:: Extracted information

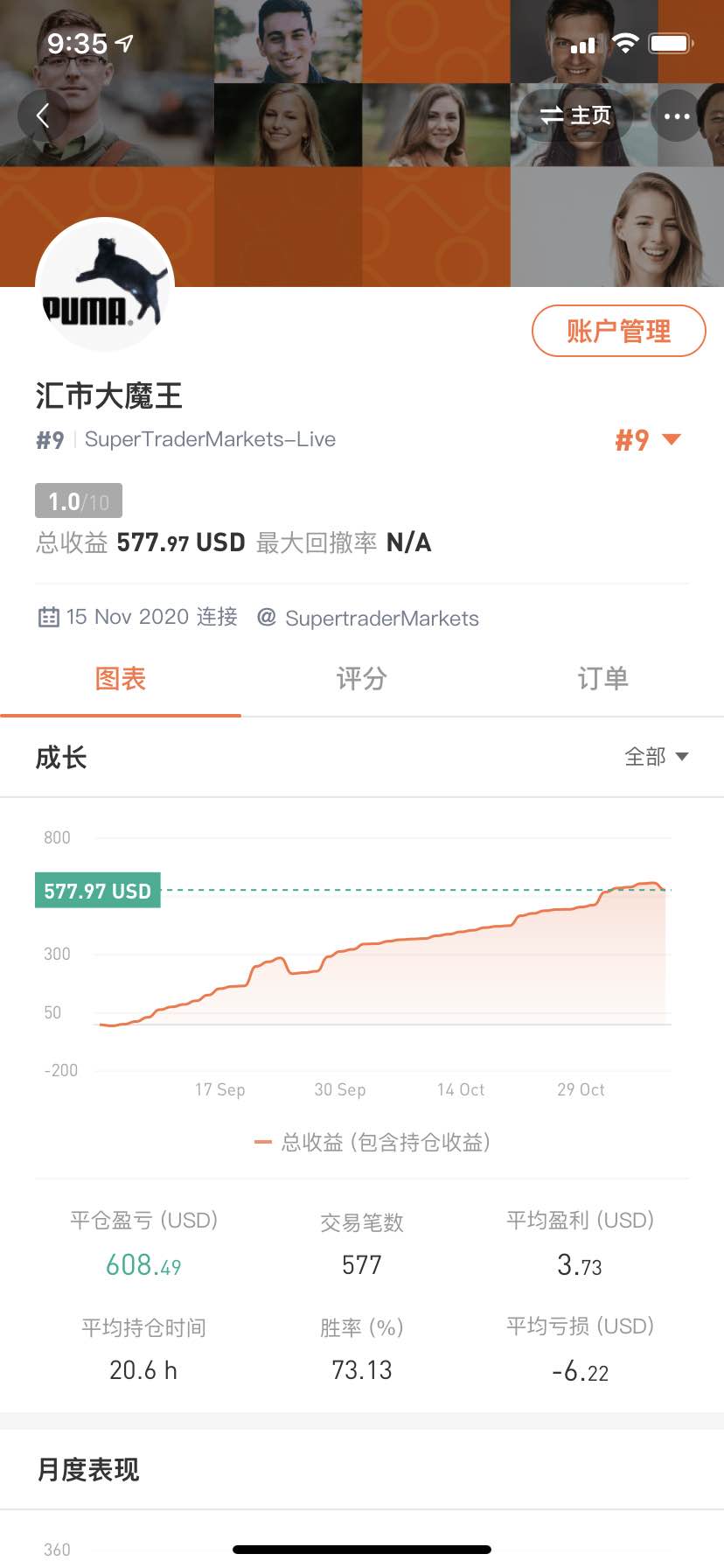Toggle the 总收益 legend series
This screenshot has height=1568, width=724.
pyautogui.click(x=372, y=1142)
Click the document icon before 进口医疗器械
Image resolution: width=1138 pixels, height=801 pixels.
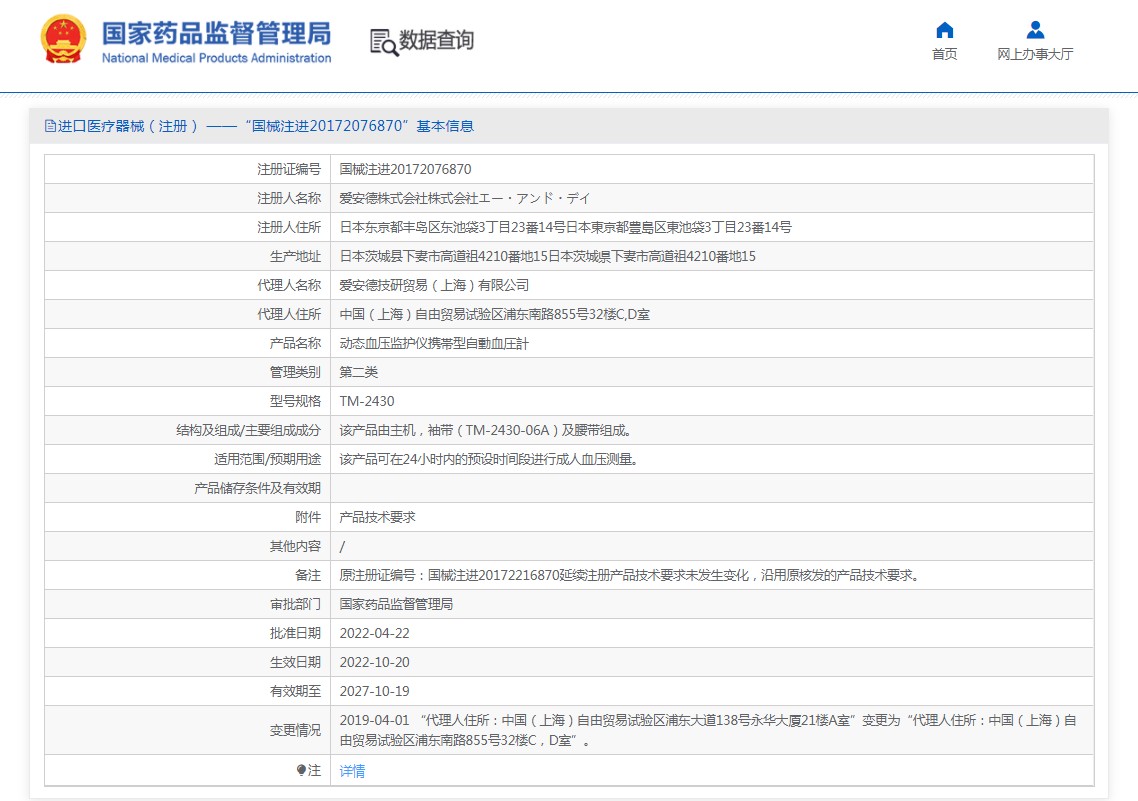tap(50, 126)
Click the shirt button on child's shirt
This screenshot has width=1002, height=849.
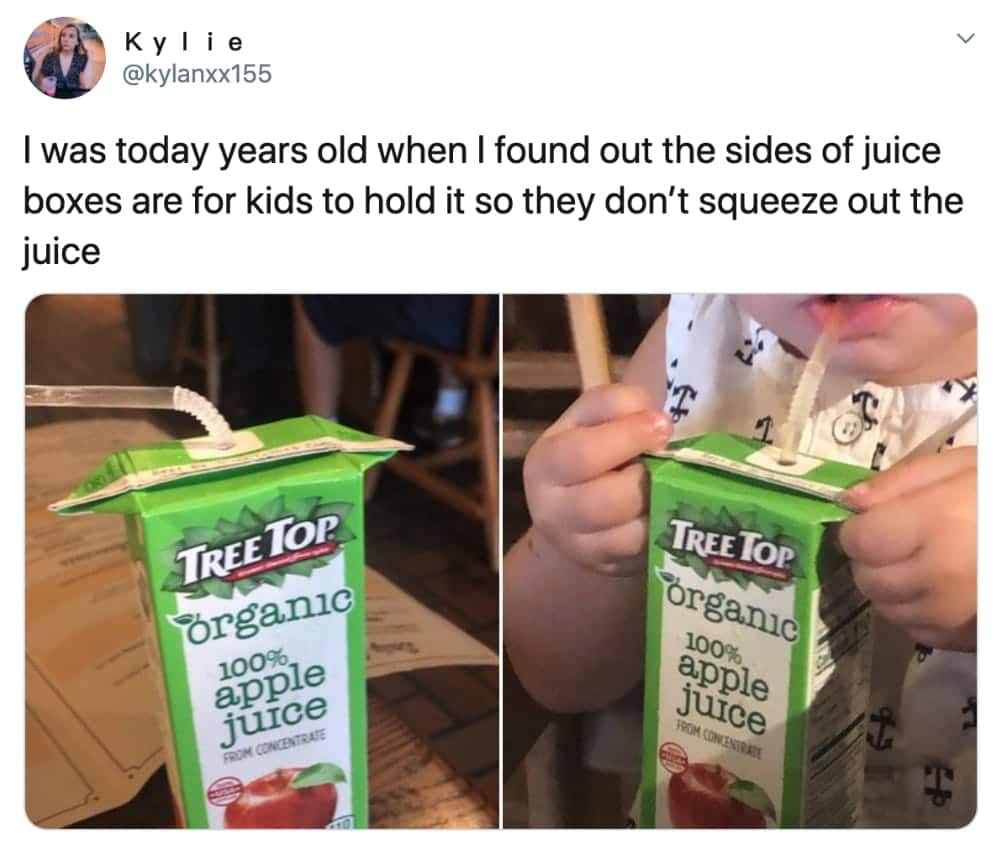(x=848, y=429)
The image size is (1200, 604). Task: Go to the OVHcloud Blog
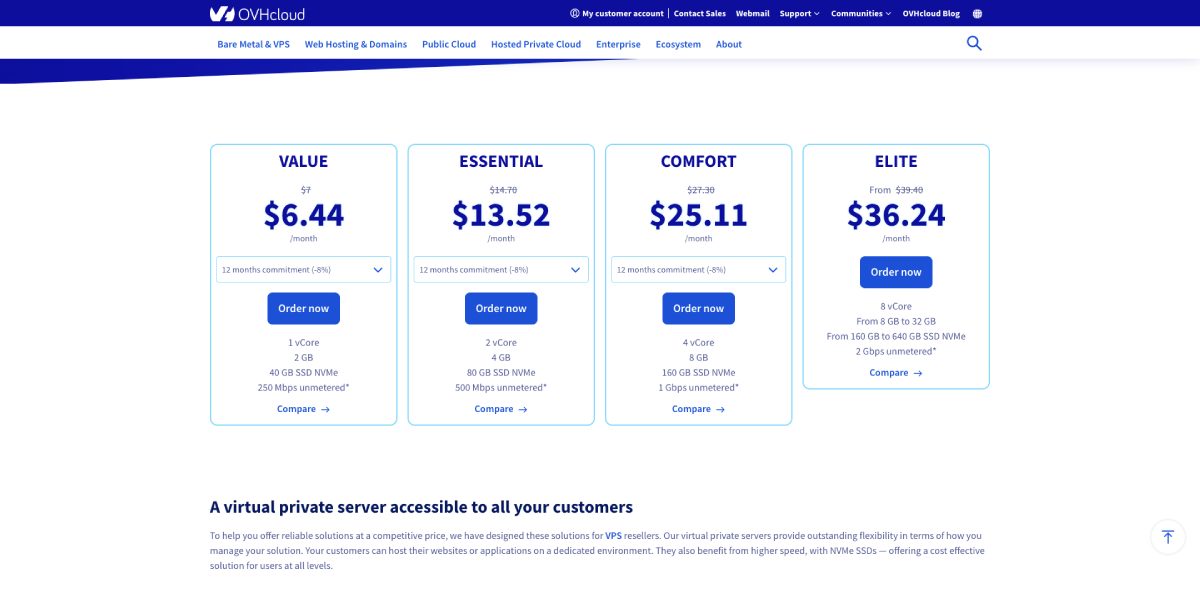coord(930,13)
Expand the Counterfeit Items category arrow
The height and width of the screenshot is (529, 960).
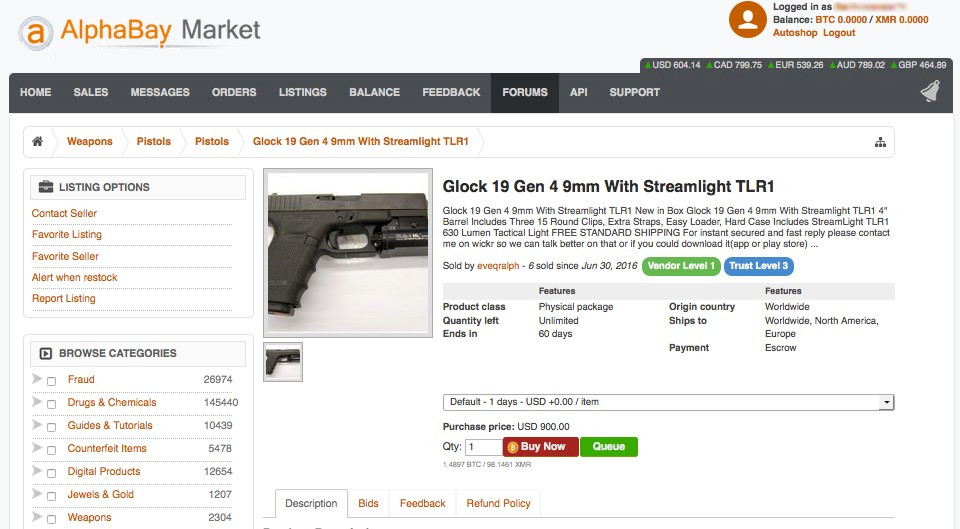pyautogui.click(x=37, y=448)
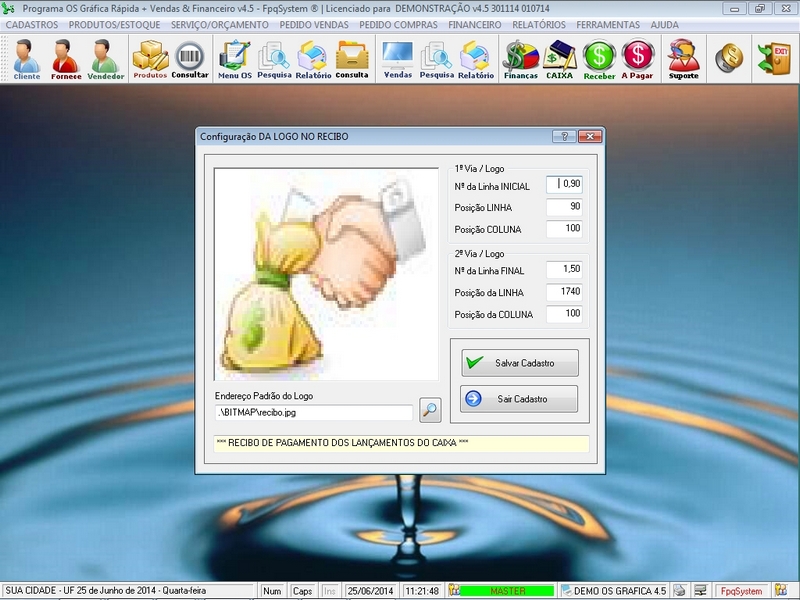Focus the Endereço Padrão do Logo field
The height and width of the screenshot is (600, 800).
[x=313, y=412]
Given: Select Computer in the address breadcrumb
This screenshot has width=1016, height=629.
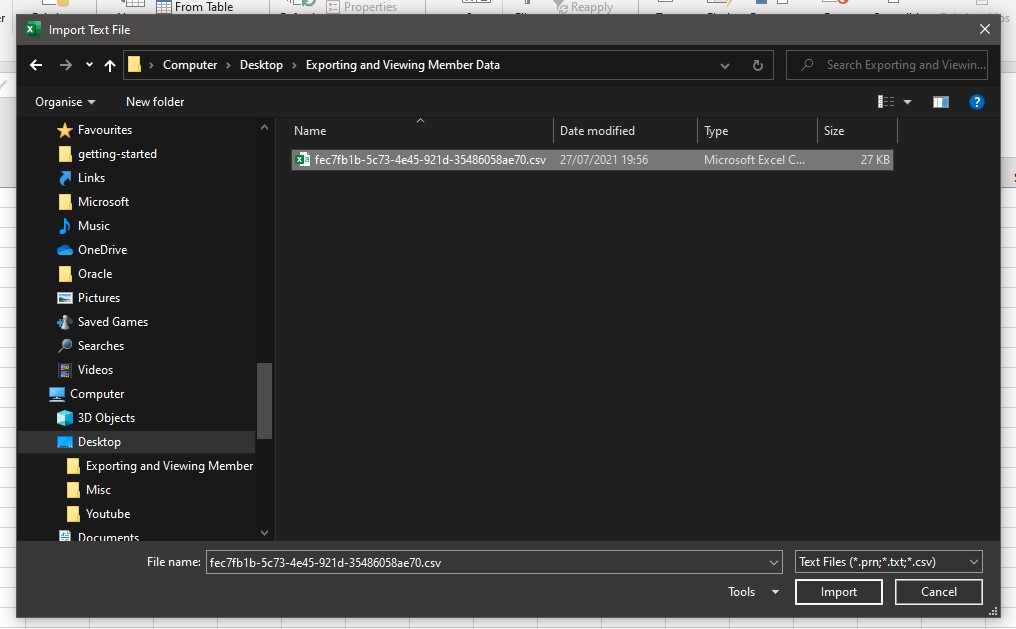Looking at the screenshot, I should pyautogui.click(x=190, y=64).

::::

Task requirements:
Your reply should hold exactly the lines from the line containing "Given: Select Computer" through the final line of the listing, and none of the pictures.

Answer space:
Given: Select Computer in the address breadcrumb
This screenshot has width=1016, height=629.
Looking at the screenshot, I should pyautogui.click(x=190, y=64).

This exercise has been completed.